The first thing to consider is the structure of $\mathbf{A}$. We can investigate if $\mathbf{A}$ is *diagonally dominant* which occurs when the magnitude of the diagonal element is greater than the sum of the magnitudes of the off-diagonal elements and this holds true for every row in the matrix. Even if one row is not diagonally dominant, the whole matrix is said to *not* be diagonally dominant. More precisely, $\mathbf{A}$ is diagonally dominant if
$$
\lvert A_{ii}\rvert > \sum_{j\neq i} \lvert A_{ij}\rvert \quad\text{for all } i $$
where $A_{ij}$ denotes the entry in the $i$ row and $j$ column.

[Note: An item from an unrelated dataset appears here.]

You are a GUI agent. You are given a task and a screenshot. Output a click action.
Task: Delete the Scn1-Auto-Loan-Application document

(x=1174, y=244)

Lets demonstrate why this is important. Suppose we wanted to solve a system as such

$$
\begin{bmatrix}
ϵ & 1 \\
1 & 1
\end{bmatrix}
\begin{bmatrix}
x_1 \\
x_2
\end{bmatrix}
=
\begin{bmatrix}
1 \\
2
\end{bmatrix}
$$

where $\epsilon$ is extremely small, around machine epsilon (~1e-16 for double precision). If that is the case, the solution should be

$$
\mathbf{x} ≈
\begin{bmatrix}
1 \\
1
\end{bmatrix}
$$

If we perform Gauss Elimination we get the triangulated system

$$
\begin{bmatrix}
ϵ & 1 \\
0 & 1-1/ϵ
\end{bmatrix}
\begin{bmatrix}
x_1 \\
x_2
\end{bmatrix}
=
\begin{bmatrix}
1 \\
2-1/ϵ
\end{bmatrix}
$$

and has the solution after backsubstituting

$$
\begin{gather*}
x_1 &= \frac{1-x_2}{ϵ} ≈ 0 \\
x_2 &= \frac{2 - 1/ϵ}{1-1/ϵ} ≈ 1
\end{gather*}
$$

which is wrong! Lets see this in action below

In [42]:
A = np.array([[1e-17, 1],[1, 1]])
b = np.array([1.,2])
x, Atri, btri = gauss(A,b)
print("x = \n", x)

x = 
 [0. 1.]


but if we use a number greater than machine epsilon such as 1e-15, we get

In [43]:
A = np.array([[1e-15, 1],[1, 1]])
b = np.array([1.,2])
x, Atri, btri = gauss(A,b)
print("x = \n", x)

x = 
 [0.99920072 1.        ]


Much better! Now, if all we do is simply switch the rows (pivot) we get the system

$$
\begin{bmatrix}
1 & 1 \\
ϵ & 1
\end{bmatrix}
\begin{bmatrix}
x_1 \\
x_2
\end{bmatrix}
=
\begin{bmatrix}
2 \\
1
\end{bmatrix}
$$

which is triangulated as

$$
\begin{bmatrix}
1 & 1 \\
0 & 1-ϵ
\end{bmatrix}
\begin{bmatrix}
x_1 \\
x_2
\end{bmatrix}
=
\begin{bmatrix}
2 \\
1-ϵ
\end{bmatrix}
$$

and has the solution after backsubstituting

$$
\begin{gather*}
x_1 &= 2 - x_2 ≈ 1 \\
x_2 &= \frac{1 - 1/ϵ}{1-1/ϵ} ≈ 1
\end{gather*}
$$



In [44]:

A = np.array([[1, 1],[1e-17, 1]])
b = np.array([2.,1])
x, Atri, btri = gauss(A,b)
print("x = \n", x)

x = 
 [1. 1.]


a perfect answer! the reason for this is because we have effectively triangulated the system by switching the rows. Another reason is we avoid diving by an extremely small number (the diagonal) when triangulating.